As visitors walk further into the house, they will come through the Slot Canyon, a space with large digital pillars displaying various experiences. They include CAST's "CyberApolis," which illustrates cybersecurity threats and the strategies and operations being developed to fight them, as well as large-scale digital ocean models developed by Russell.
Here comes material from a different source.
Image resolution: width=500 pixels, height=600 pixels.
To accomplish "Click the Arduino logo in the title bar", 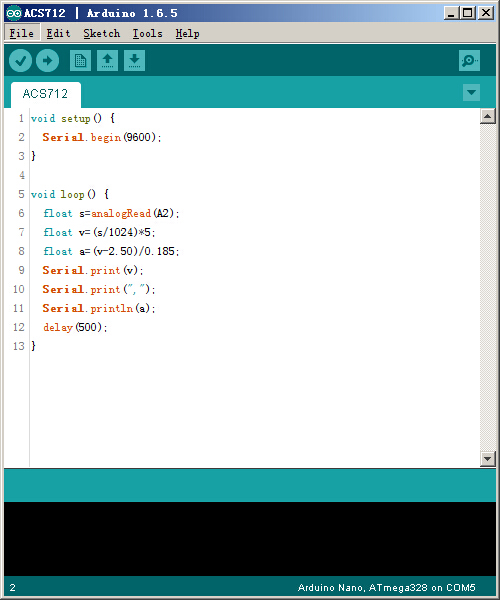I will (14, 13).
Past the Slot Canyon is a space with more local food and drink options provided by the University's Arizona Catering Co. On hand will be Michael Omo, senior executive chef, Lawrence Sanchez, assistant executive chef, and Manja Blackwood, senior dining services supervisor.
Then, as visitors head to the back of the Wonder House, they reach the Surroundscape, which is where the presentations are held.
"Audiences will be fully immersed in speaker's worlds," Harrison said, "and at all other times, SXSW attendees will experience the Sonoran Desert and Tucson in HD as created by Drew Bourland and Visit Tucson."
On the way out, visitors will be treated to art pieces by Jimenez along with Nicole Antebi and Marcos Serafim, both assistant professors in the School of Art, as well as a conversation about the future between Lori Poloni-Staudinger, dean of the College of Social and Behavioral Sciences, and Noam Chomsky, laureate professor in the Department of Linguistics.
Those staying in Tucson can watch the University of Arizona YouTube channel for daily highlights as well as full talks shortly after the experience.